Mit diesen Ansichten ist es offensichtlich schwierig, das kommerzielle Bergsteigen, welches insbesondere an den 14 höchsten Gipfeln der Welt auf über 8000m, aber auch an den sogenannten "Seven Summits" (den jeweils höchsten Gipfeln jedes Kontinents) mitsamt klimatisch höchst unproduktiven Helikopterflügen von Basislager ins Camp 2 stattfindet, zu verurteilen. Um zu verstehen, warum manche Menschen dies tun und entsprechende Leistungen in Anspruch nehmen, müssen die unterschiedlichen Rahmenbedingungen der unterschiedlichen Menschen unter die Lupe genommen werden. Verzicht im Sinne eines nachhaltigen Lebensstils ist heutzutage in unserer westlichen Hemisphäre in Städten eine Art Luxusangelegenheit: wir können nur verzichten und auf Alternativen setzen, die erst häufig noch recht jung sind und daher recht teuer sind. Andere Länder sind erst beim Aufbau von Zivilisationen, wie wir sie vor 20 bis 30 Jahren kannten. Gerade die welthöchsten Berge liegen in ärmeren bis sehr armen Regionen, die inzwischen durch diesen Tourismus eine Wertschöpfungskette etablieren konnten und so humanitäre Fortschritte machen können. Die Perspektiven sind äußerst unterschiedlich. Wie bereits früher erwähnt, kann ein Stil nicht von einer anderen Person gefordert werden. Ob es passieren wird, dass stilistische Ansprüche beim kommerziellen Bergsteigen an den hohen Bergen der Welt gestellt werden und wenn ja, wie lange das dann dauern wird, wird sich zeigen.
Warum?
Womit wir beim Thema Freiheit und Eigenverantwortung wären: Bergsport und das Klettern jeglicher Art hatte seit Beginn an eine große Dimension der Eigenverantwortung und der Freiheit: Leute stiegen nicht auf Gipfel, weil sie es mussten, sondern weil sie es wollten und/oder konnten (Nicht umsonst ist Edmund Hillary's Antwort auf die Frage, warum er Berge besteigt - "Weil sie da sind" - so bekannt).

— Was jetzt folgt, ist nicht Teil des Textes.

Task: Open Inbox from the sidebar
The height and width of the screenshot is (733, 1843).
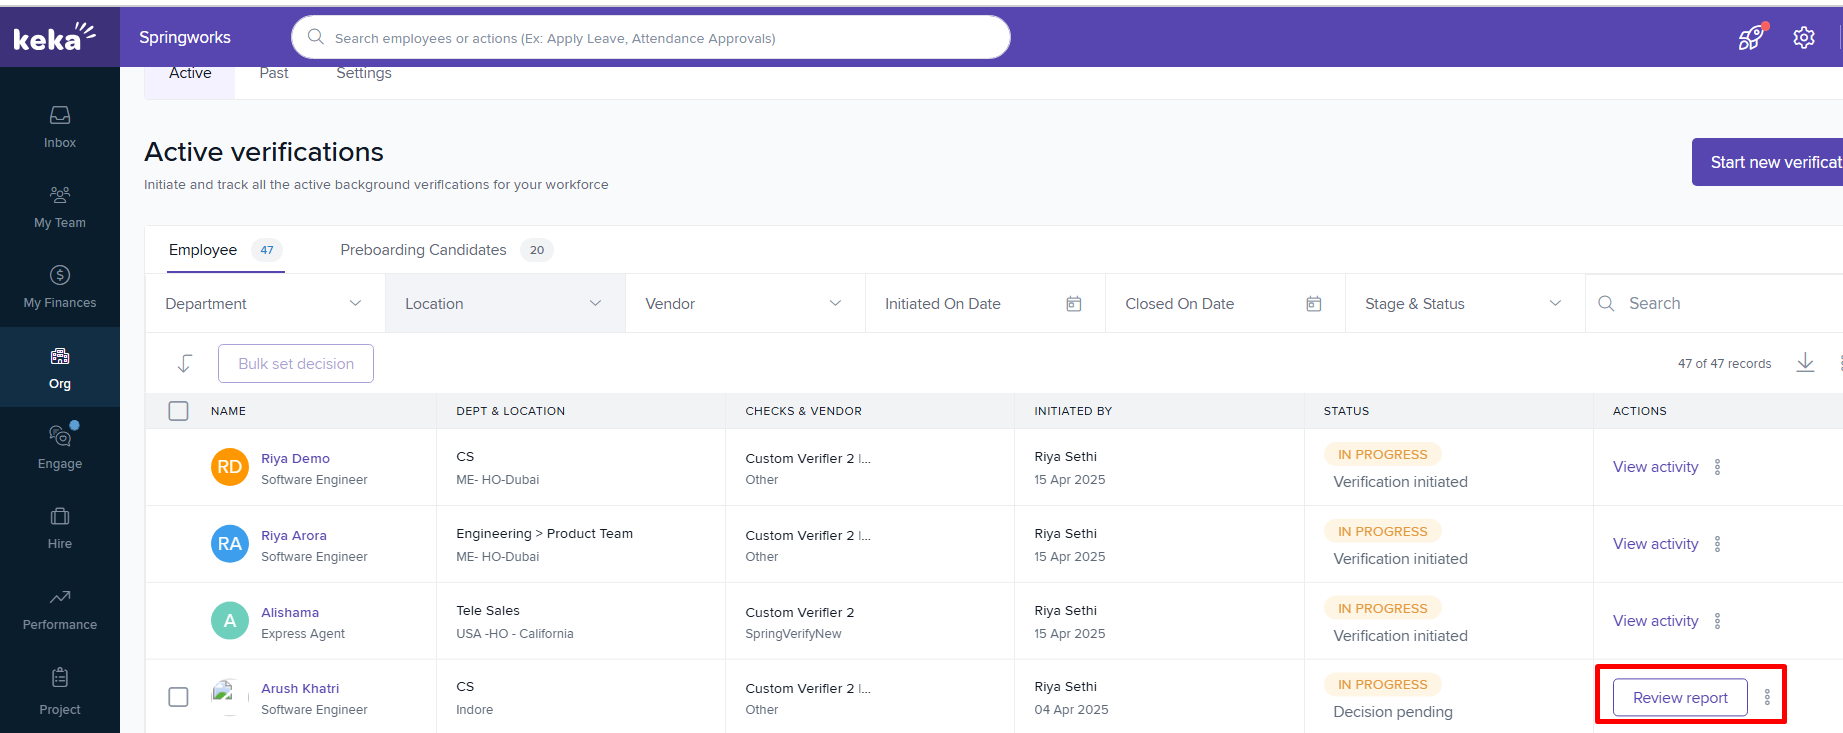Action: click(x=60, y=127)
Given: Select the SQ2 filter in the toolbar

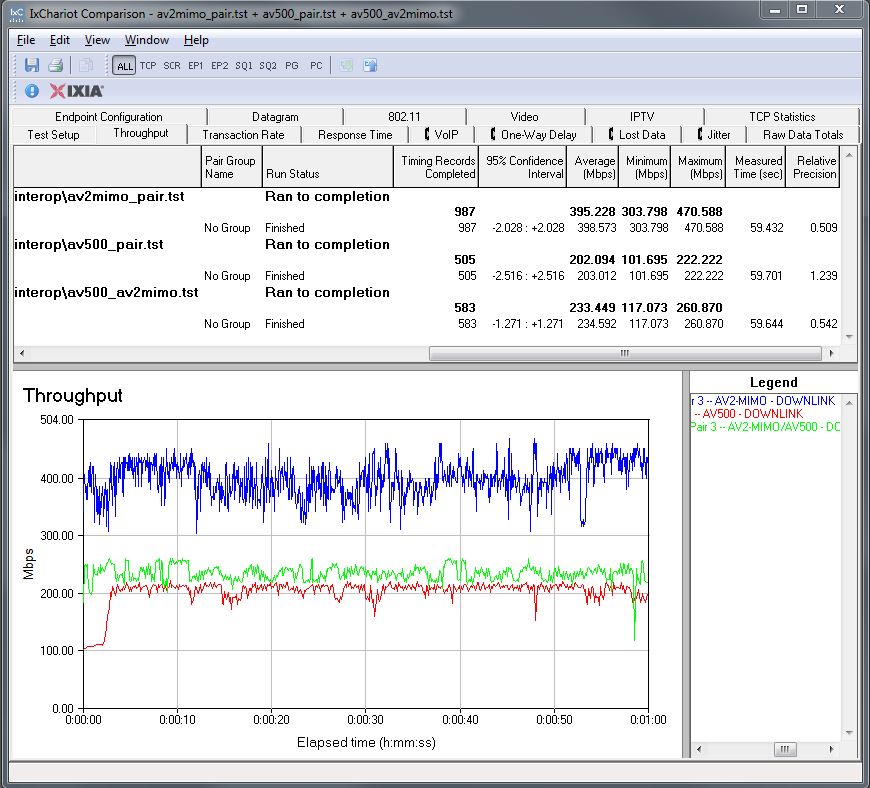Looking at the screenshot, I should pyautogui.click(x=268, y=66).
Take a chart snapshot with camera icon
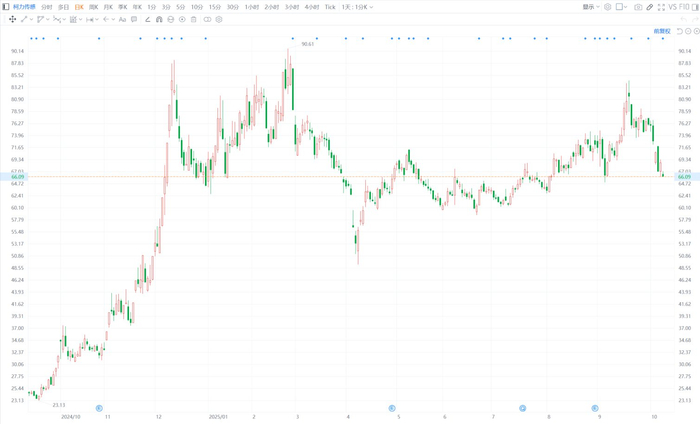This screenshot has height=424, width=700. (x=638, y=7)
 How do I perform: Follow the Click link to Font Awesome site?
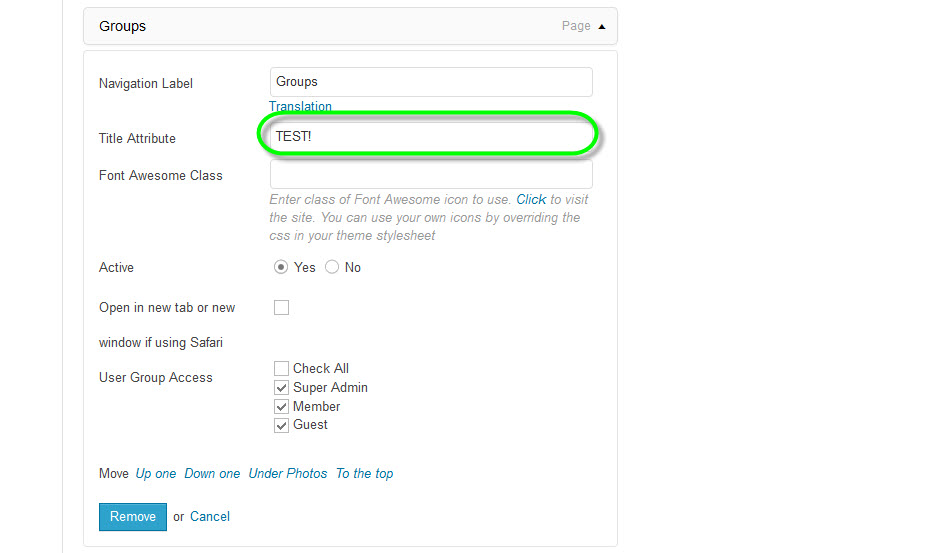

Gefahren mussten und müssen erkannt und Risiken evaluiert werden. Bis das Sportklettern so organisiert wurde, wie es heutzutage ist, vergingen mehr als 30 Jahre: von den Anfängen bis hin zu flächendeckenden Kletterhallen und damit auch ausgebildeten Trainer*innen, die sicherheitsrelevante Themen weitergeben dürfen (und währenddessen versichert sind). Davor lernte mensch von Bekannten und hatte keine Garantie für eine hochwertige Ausbildung. Eigenverantwortung war hier noch weitaus wichtiger, als es heute immer noch ist.

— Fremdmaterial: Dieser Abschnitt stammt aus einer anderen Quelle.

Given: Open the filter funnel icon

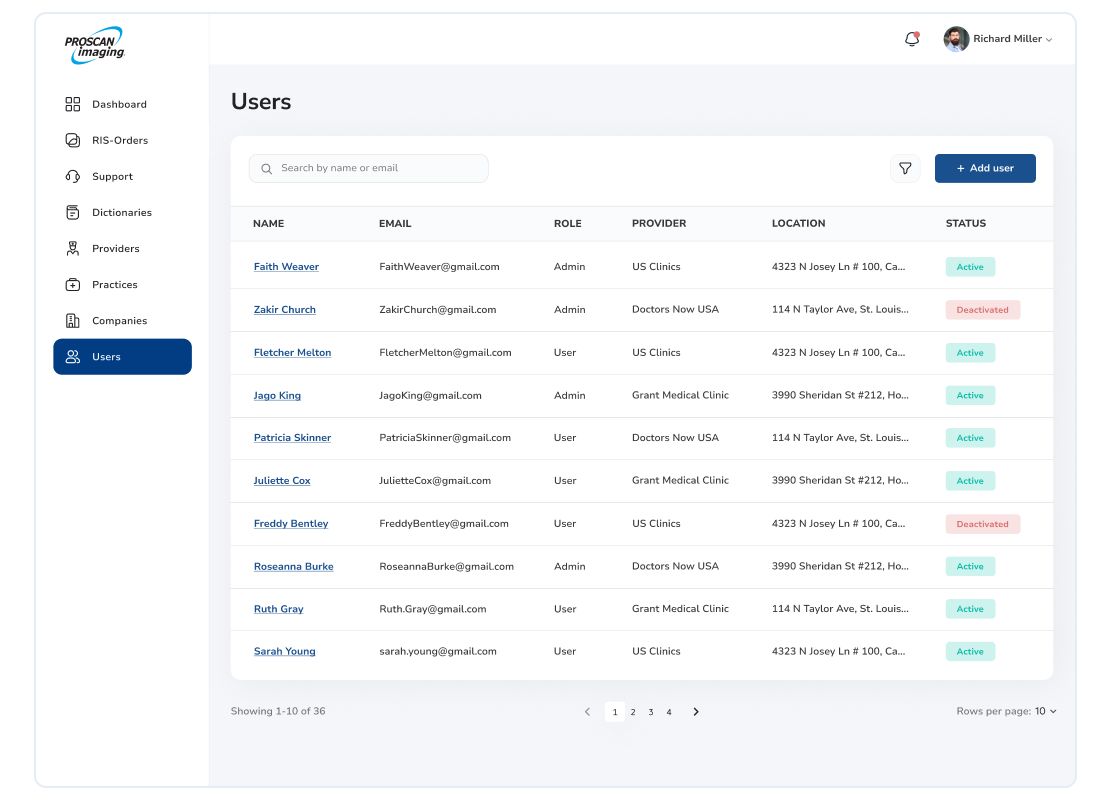Looking at the screenshot, I should (905, 168).
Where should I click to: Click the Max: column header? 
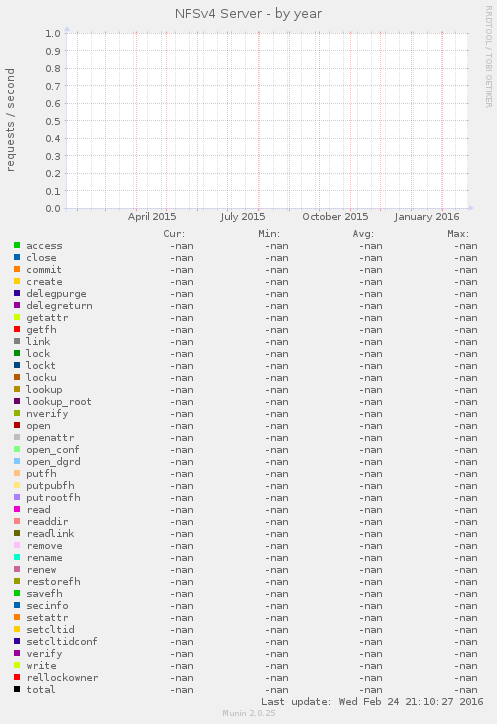458,234
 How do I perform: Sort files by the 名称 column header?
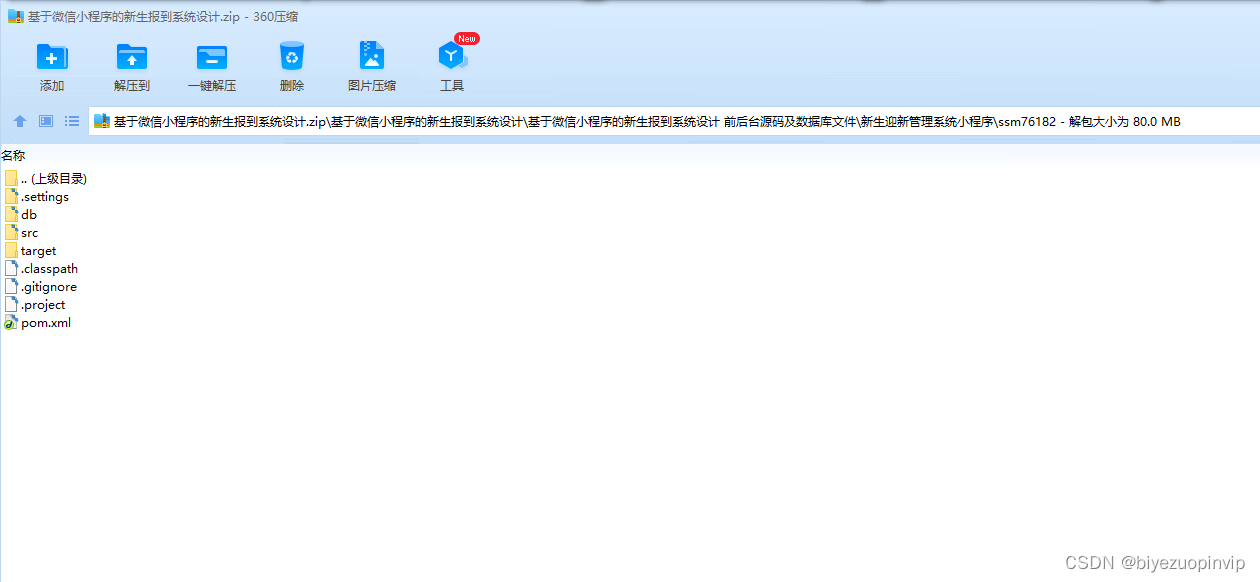click(16, 155)
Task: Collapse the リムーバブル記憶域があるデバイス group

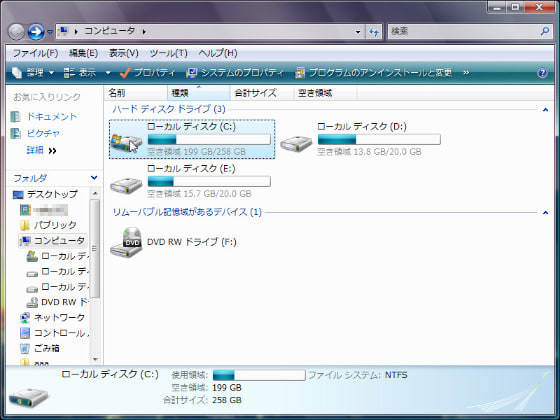Action: pos(545,212)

Und gerade diese zwei Werte, Freiheit und Eigenverantwortung, sind zwei wichtige Argumente gegen Bergsport als 'klassischen' Sport: es gibt keine endgültig "richtige" Art der Herangehensweise.

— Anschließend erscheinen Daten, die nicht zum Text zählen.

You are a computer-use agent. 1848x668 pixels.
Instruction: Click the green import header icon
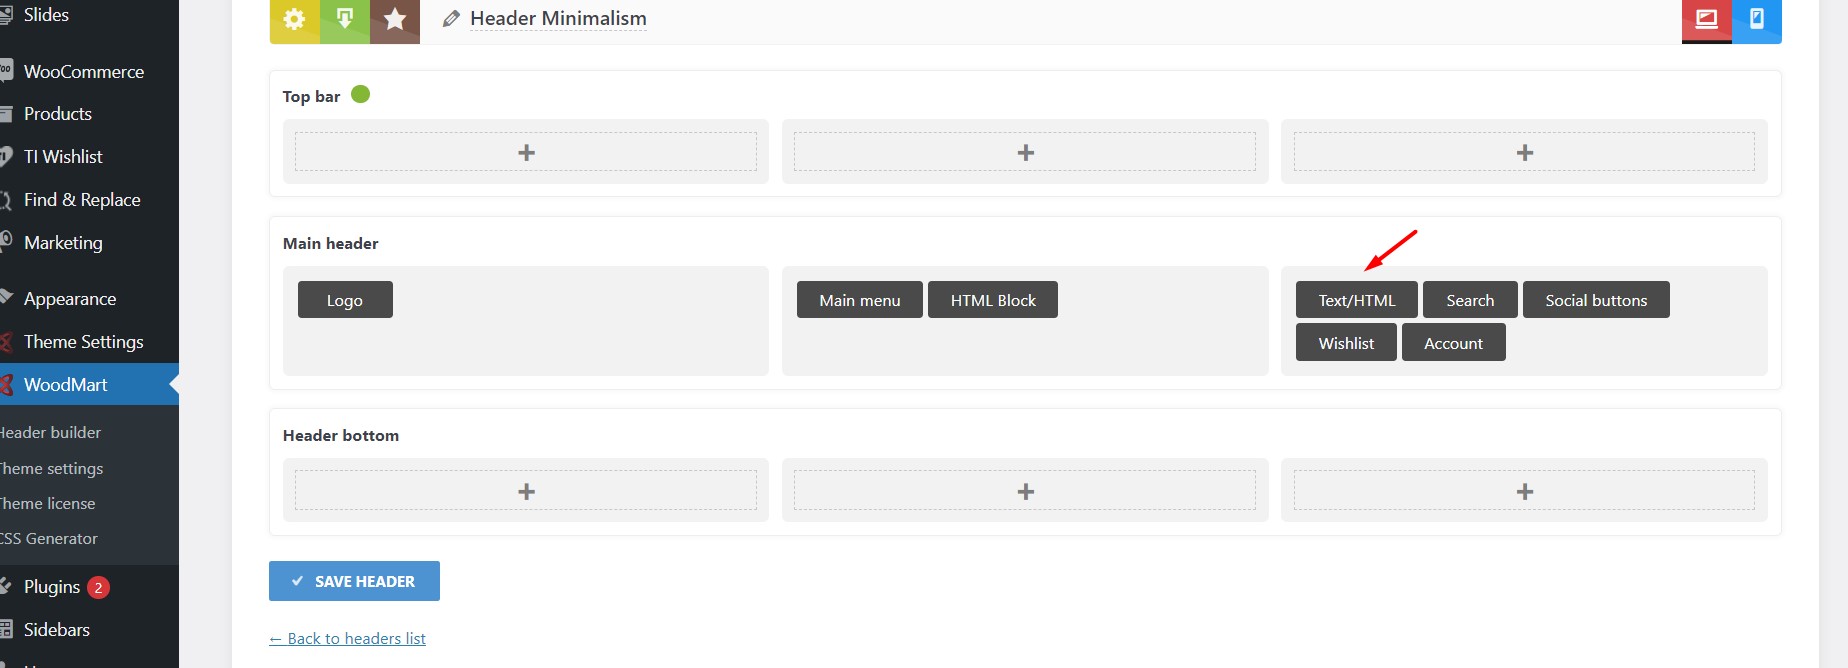(345, 20)

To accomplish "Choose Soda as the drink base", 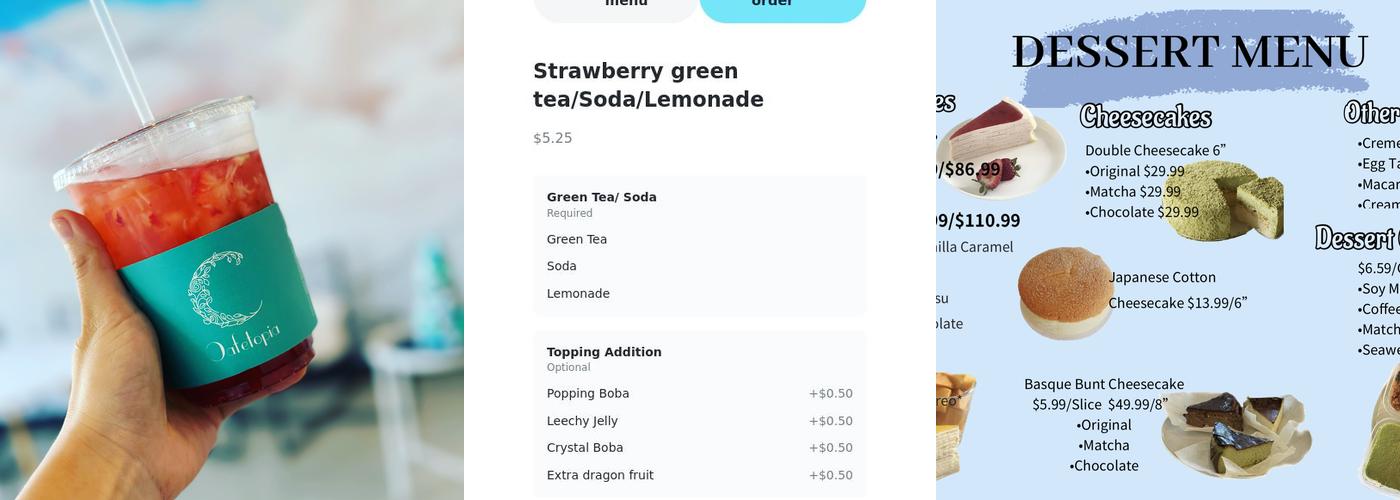I will [562, 267].
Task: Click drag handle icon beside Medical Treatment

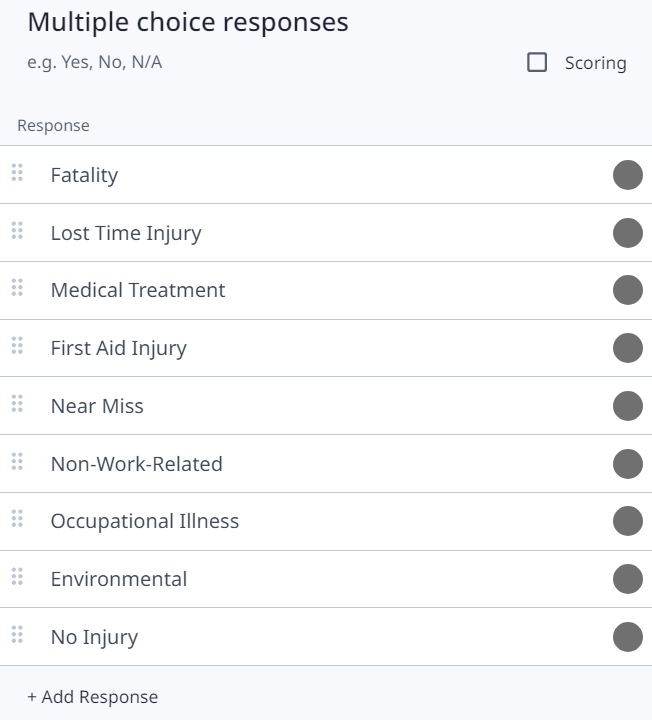Action: [x=17, y=288]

Zudem sind sie Faktoren dafür, warum viele Leute Bergsport betreiben: sich frei Ziele jeglicher Art auszusuchen und diese dann zu erreichen, ist nun mal sehr zufriedenstellend. Vielfalt gibt es nicht nur in den möglichen Zielen, sondern auch an Herangehensweisen: der Fels (oder das Plastik) gibt vor, aber unterschiedliche Körpergrößen, Spannweiten, Körperschwerpunkte verlangen vielfältige Lösungsansätze, die individuell sind.